EXTRACT:
Stationsplein 33, tram or metro to Centraal Station, http://www.macbike.nl, phone: +31 20 625-3845
Perhaps the most ubiquitous bicycle rental agency in Amsterdam, their bicycles are painted red with a MacBike sign on the front, everyone will know you're visiting. The bicycles are reliable, and in a good condition. Several locations around the city center for assistance or repairs. Online bicycle reservations at their website.
http://www.orange-bike.nl, email: firstname.lastname@example.org, phone: +31 20 354-1781
Their bikes are not so obviously colored, more discrete, reliable and sturdy. The typical Dutch granny bikes are available. Online reservations can be made.
- Rent a bike Damstraat
Damstraat 20-22, tram 4, 9, 16 or 24 to Dam, http://www.rentabike.nl, phone: +31 20 625-5029
Daily to weekly rentals. They have promotions in place with several hotels for "discount tickets", ask at the front desk. Offers repairs for your bike and also has new and used bike sales.
- Star Bikes Rental
De Ruyterkade 127, tram or metro to Centraal Station, http://www.starbikesrental.com, phone: +31 20 620-3215
Classic and solid Dutch bikes for those who want to fit in with the locals. They have the traditional black granny, pick-ups, tandems, bikes for kids and for disabled needs. You can also arrange exclusive picnic and barbecue sets within your rental.
Taxis in Amsterdam are plentiful but expensive. Hailing taxis on the street is generally not to be recommended unless you are going to a well-known destination (e.g. Centraal Station or Schiphol). The recent liberalization of the taxi market in Amsterdam led to an influx of taxi drivers who have little or no clue of where they are going and who drive erratically and dangerously (e.g., driving on bicycle lanes instead of the main road or ignoring red lights). Tourists are advised to stick to public transport if at all possible. Get into a taxi only if you know the route yourself and are able to give directions to the taxi driver and if you know roughly how much the journey ought to cost so you don't get cheated.

(Data items)
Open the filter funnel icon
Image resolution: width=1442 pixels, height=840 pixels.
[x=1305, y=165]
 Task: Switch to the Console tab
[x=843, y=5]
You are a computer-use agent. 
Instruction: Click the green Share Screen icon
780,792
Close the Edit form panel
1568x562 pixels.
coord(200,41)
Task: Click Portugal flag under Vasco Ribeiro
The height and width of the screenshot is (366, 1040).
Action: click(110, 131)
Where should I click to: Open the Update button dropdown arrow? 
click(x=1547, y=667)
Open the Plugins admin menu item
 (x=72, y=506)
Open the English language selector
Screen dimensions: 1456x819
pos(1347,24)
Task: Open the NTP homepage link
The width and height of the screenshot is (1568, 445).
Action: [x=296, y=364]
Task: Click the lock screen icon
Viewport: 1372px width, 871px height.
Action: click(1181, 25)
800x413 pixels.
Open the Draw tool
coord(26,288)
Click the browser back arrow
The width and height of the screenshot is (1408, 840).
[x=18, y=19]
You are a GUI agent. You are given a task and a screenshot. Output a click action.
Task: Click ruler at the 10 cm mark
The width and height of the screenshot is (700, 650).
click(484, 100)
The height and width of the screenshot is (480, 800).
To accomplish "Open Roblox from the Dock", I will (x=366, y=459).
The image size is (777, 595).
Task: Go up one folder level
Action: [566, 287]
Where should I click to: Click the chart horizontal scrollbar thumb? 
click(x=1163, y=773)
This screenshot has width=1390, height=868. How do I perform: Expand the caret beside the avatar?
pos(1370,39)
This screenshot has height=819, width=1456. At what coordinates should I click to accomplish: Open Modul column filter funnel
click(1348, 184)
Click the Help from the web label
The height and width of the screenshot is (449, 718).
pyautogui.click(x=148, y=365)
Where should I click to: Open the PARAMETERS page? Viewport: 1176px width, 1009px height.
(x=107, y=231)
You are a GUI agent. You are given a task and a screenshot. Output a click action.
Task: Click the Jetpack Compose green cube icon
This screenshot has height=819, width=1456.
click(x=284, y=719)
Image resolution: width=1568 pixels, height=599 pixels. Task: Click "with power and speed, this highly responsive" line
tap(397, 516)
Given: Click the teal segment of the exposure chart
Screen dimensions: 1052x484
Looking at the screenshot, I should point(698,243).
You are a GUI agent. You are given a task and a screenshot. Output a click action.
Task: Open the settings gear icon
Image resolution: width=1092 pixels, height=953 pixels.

TASK TO COMPLETE: List every web address that appears in the extract on Amsterdam bicycle rentals.

RESPONSE TO THIS TASK:
http://www.macbike.nl
http://www.orange-bike.nl
http://www.rentabike.nl
http://www.starbikesrental.com